=== Problem to solve ===
List every line in this data where the string "each" occurs.

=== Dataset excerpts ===
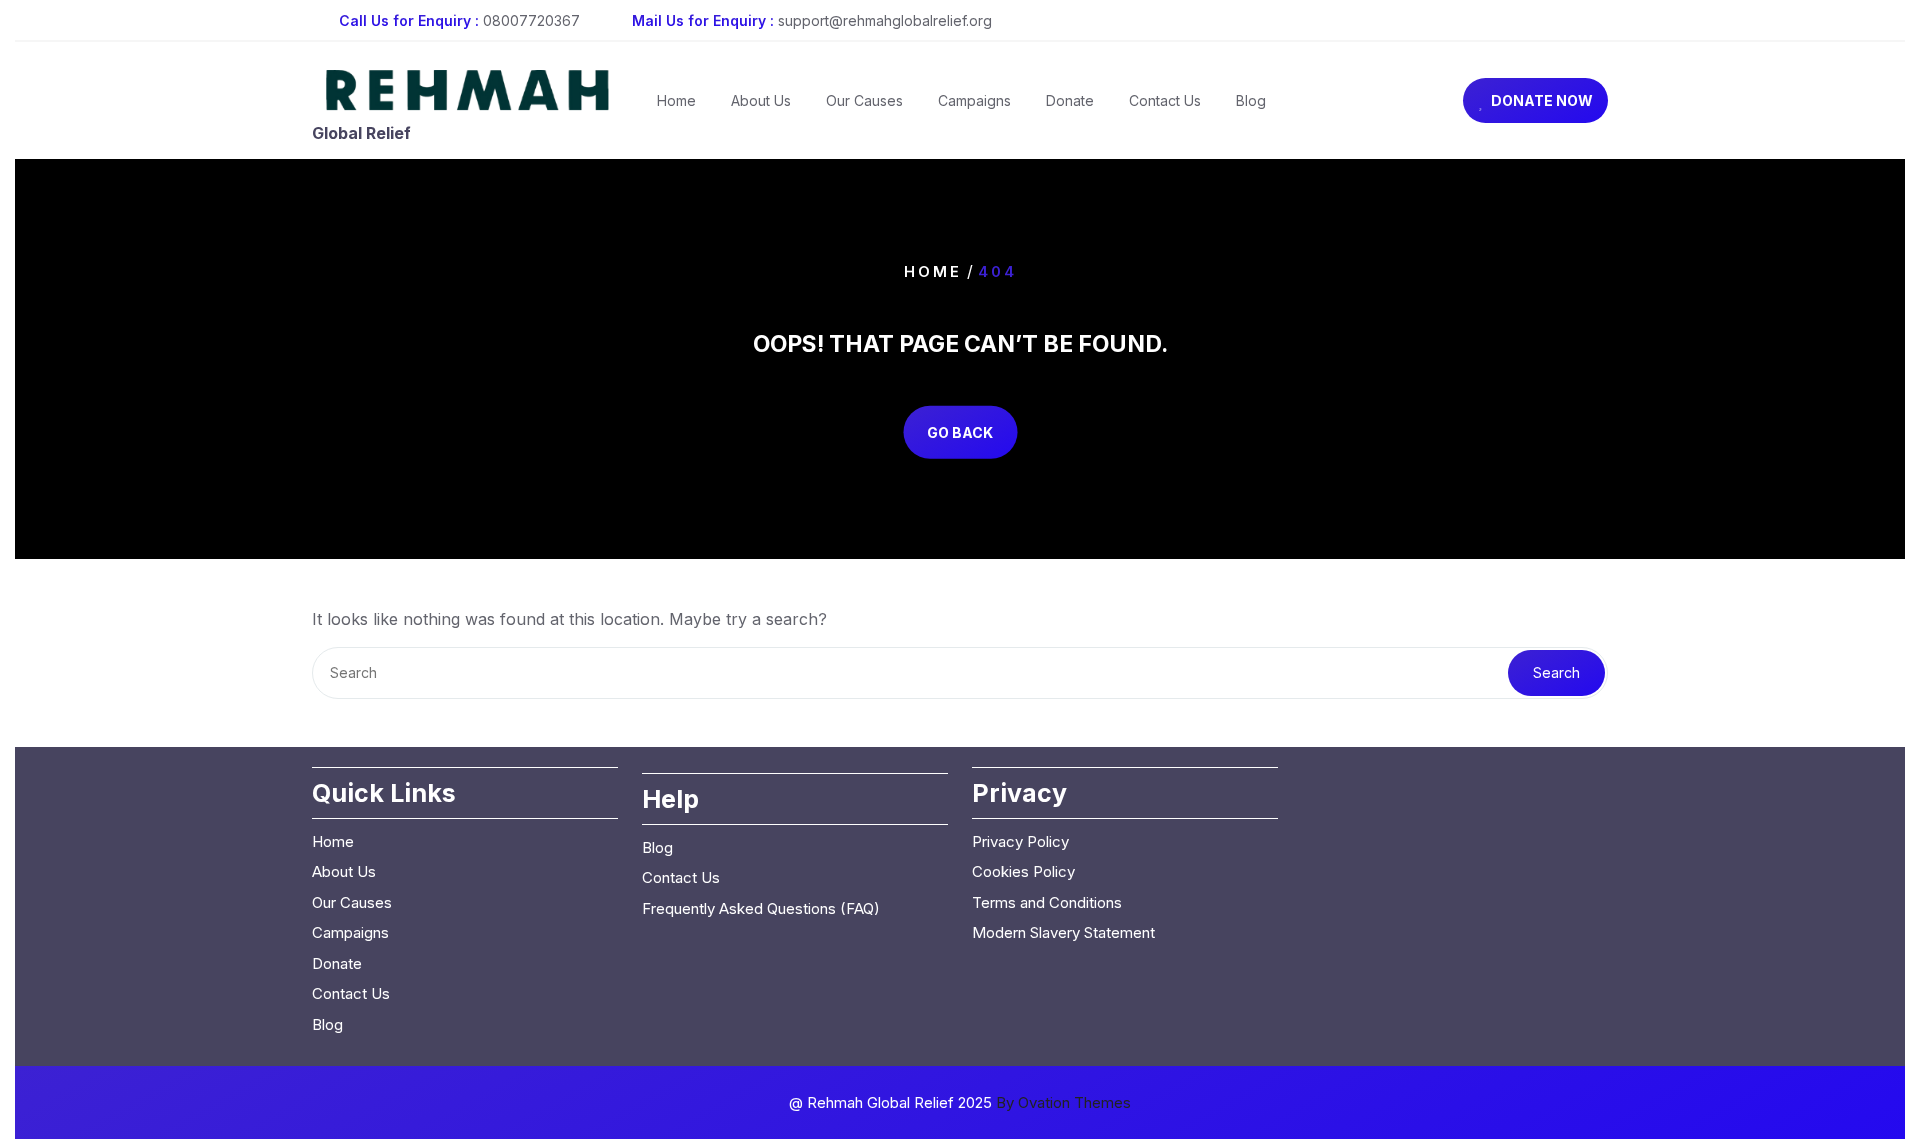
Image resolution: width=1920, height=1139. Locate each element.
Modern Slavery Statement (1063, 932)
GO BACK (960, 432)
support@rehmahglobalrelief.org (885, 20)
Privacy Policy (1020, 841)
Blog (1251, 100)
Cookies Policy (1023, 871)
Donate (1070, 100)
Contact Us (1165, 100)
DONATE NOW (1542, 100)
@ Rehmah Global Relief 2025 (960, 1102)
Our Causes (864, 100)
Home (676, 100)
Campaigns (974, 100)
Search (1556, 672)
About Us (761, 100)
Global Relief (361, 133)
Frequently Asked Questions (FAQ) (761, 908)
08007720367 (531, 20)
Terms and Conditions (1047, 902)
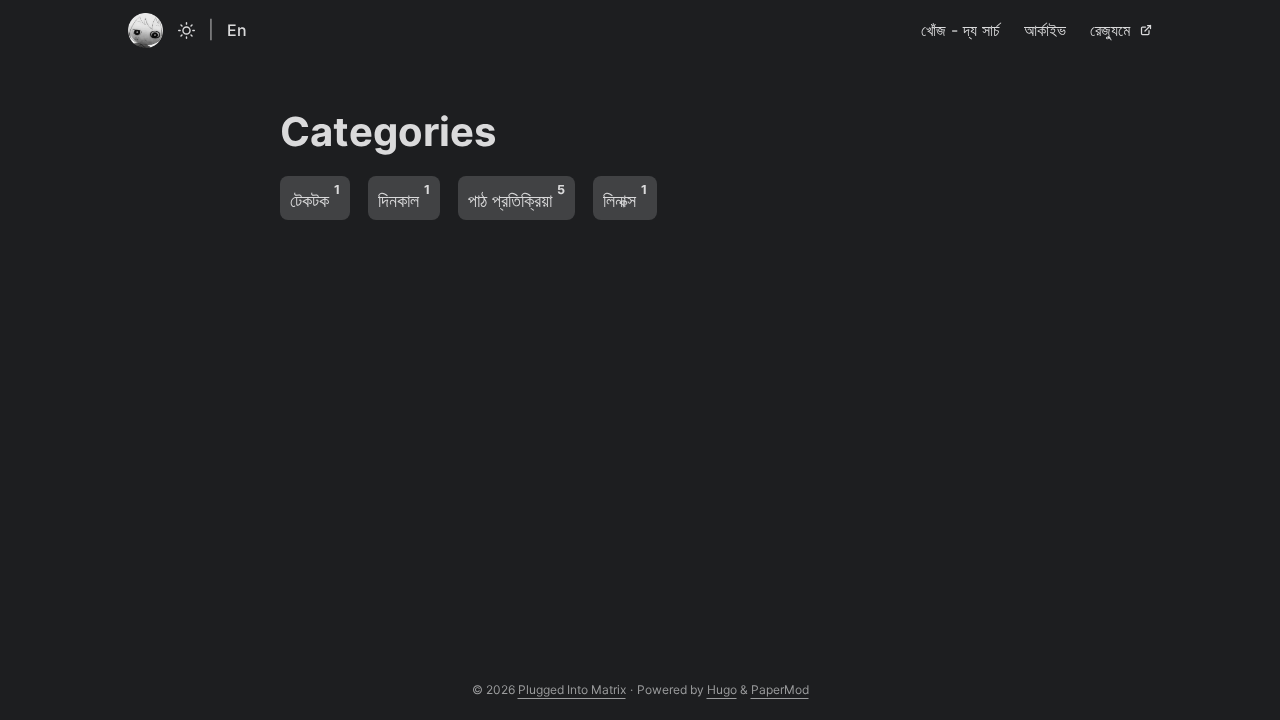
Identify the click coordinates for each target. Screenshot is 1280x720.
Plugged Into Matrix (572, 689)
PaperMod (780, 689)
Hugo (722, 689)
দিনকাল (404, 196)
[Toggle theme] (187, 30)
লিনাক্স (625, 196)
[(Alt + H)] (145, 30)
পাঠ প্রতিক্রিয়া (516, 196)
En (237, 30)
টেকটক (315, 196)
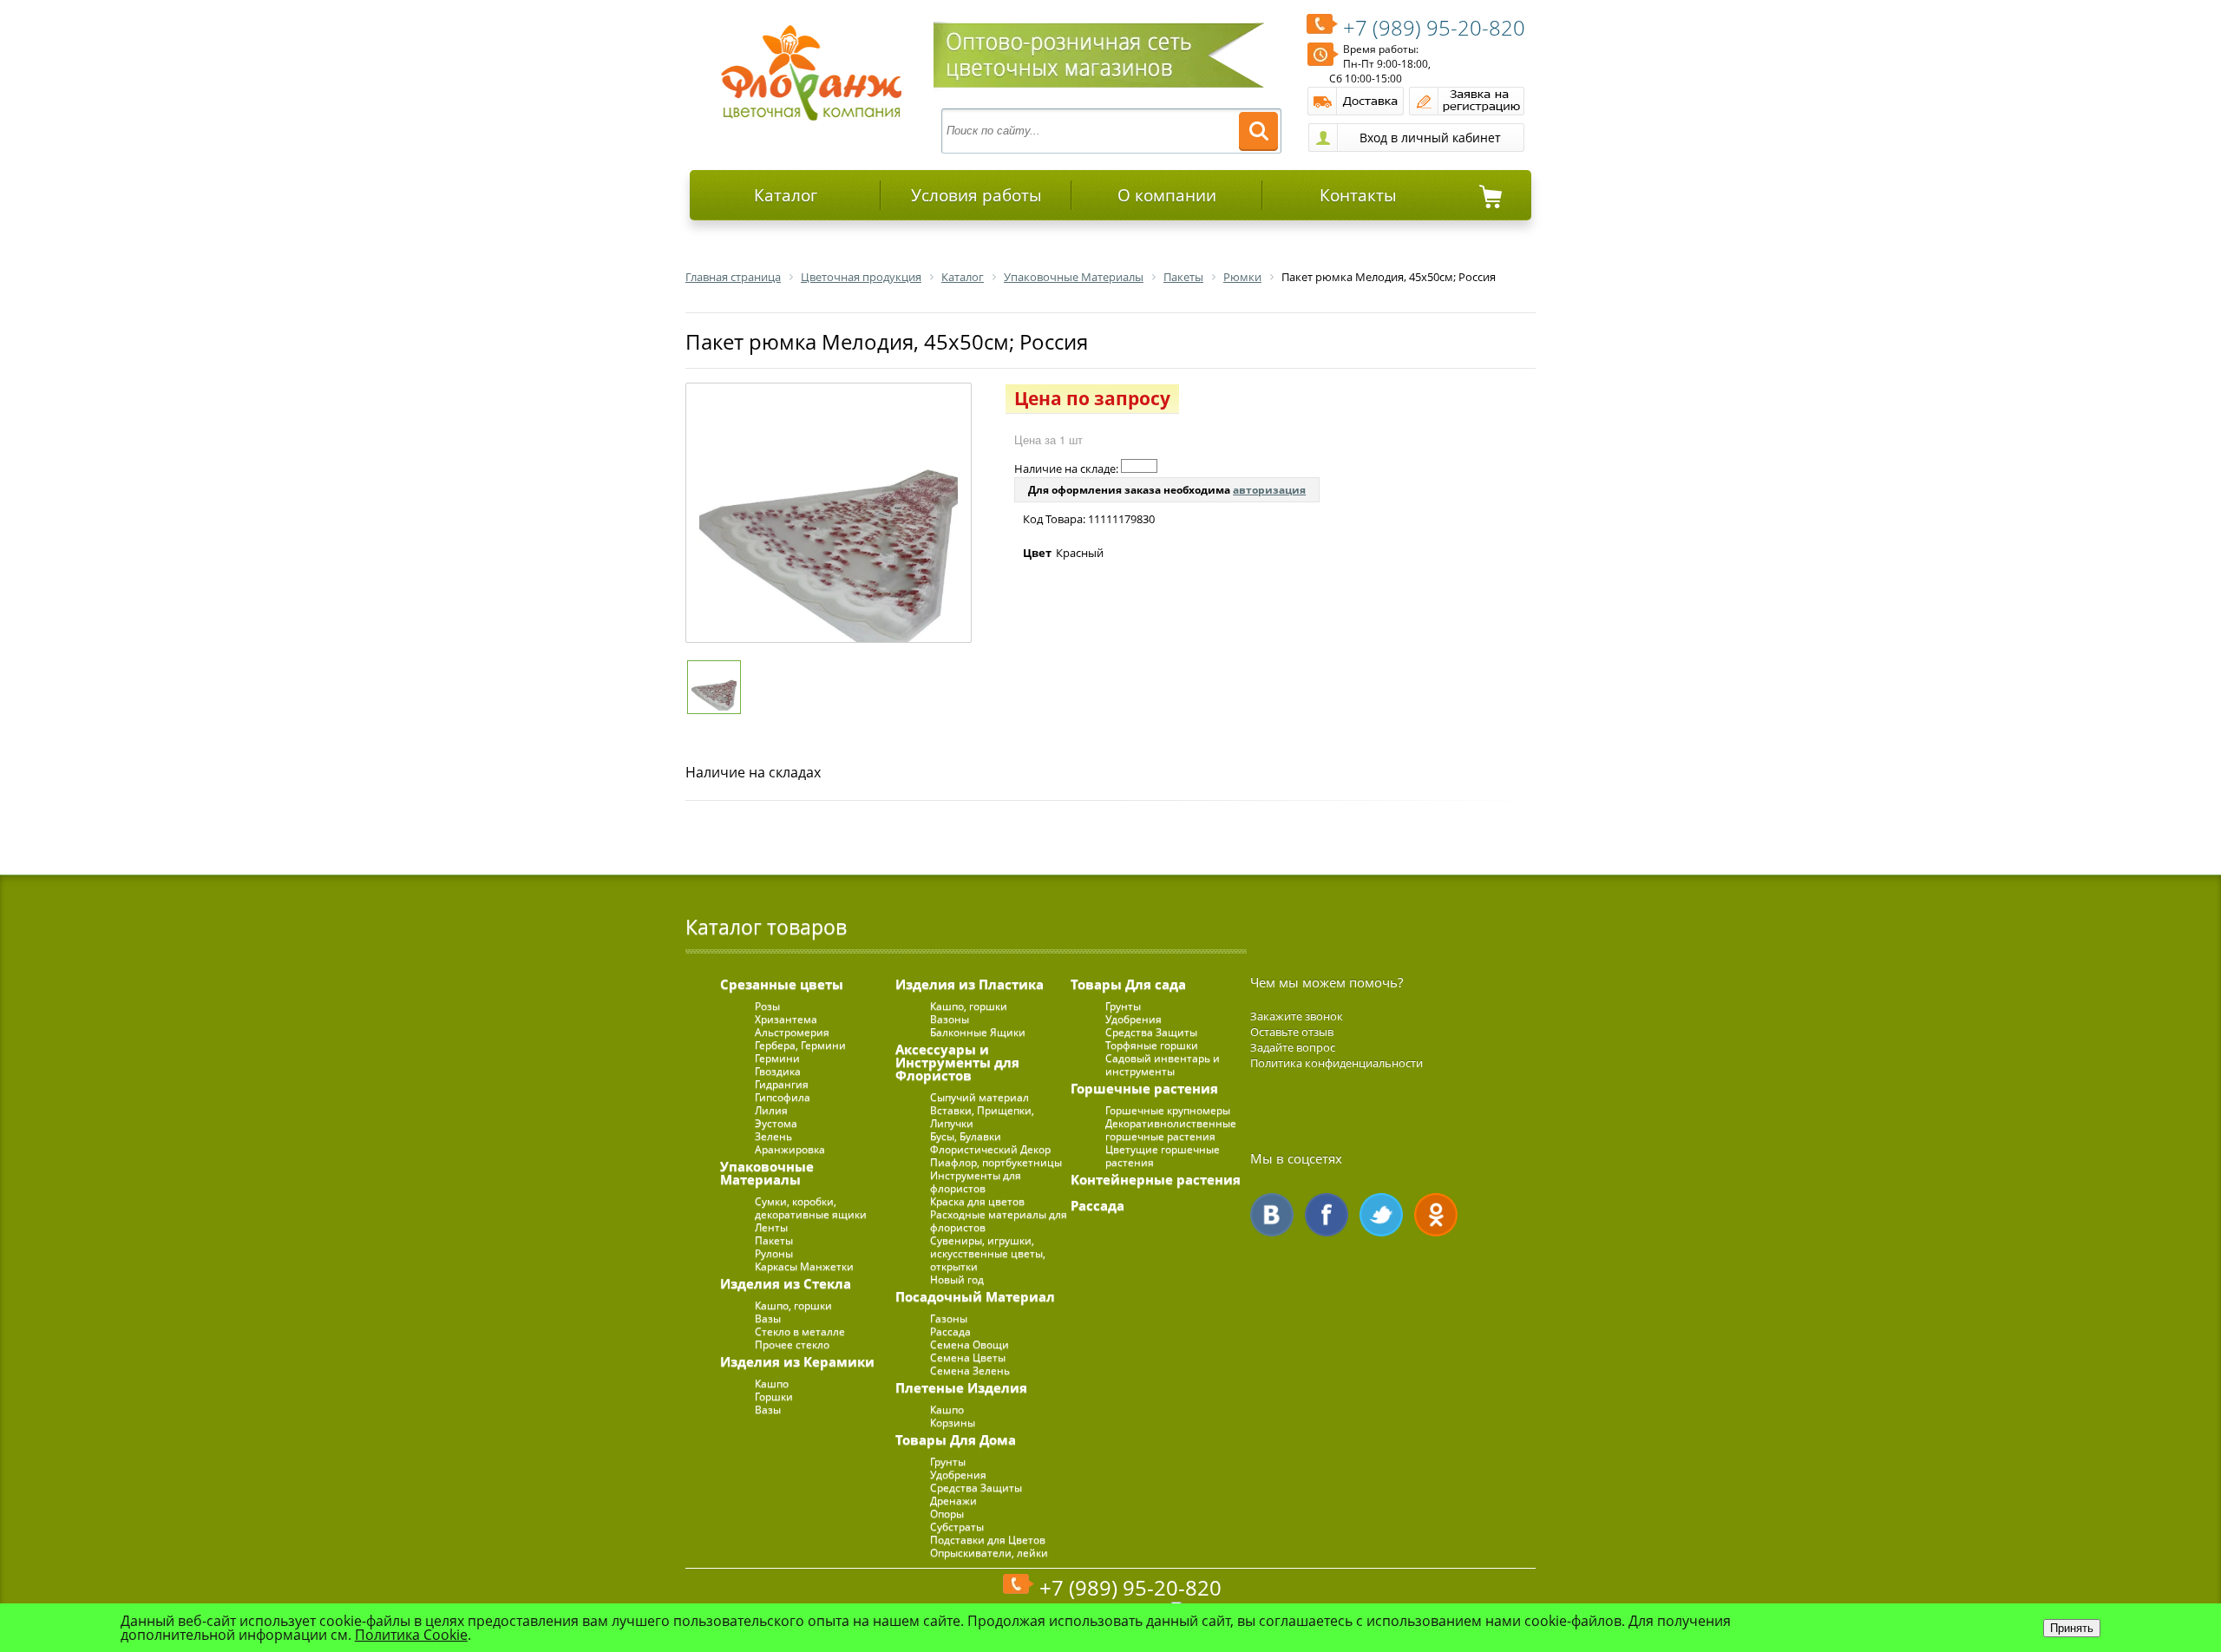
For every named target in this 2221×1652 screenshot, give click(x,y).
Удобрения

=== Answer box ===
Image resolution: width=1920, height=1139. Locate each element.
Identify the click coordinates for each target. Screenshot is 1280x720.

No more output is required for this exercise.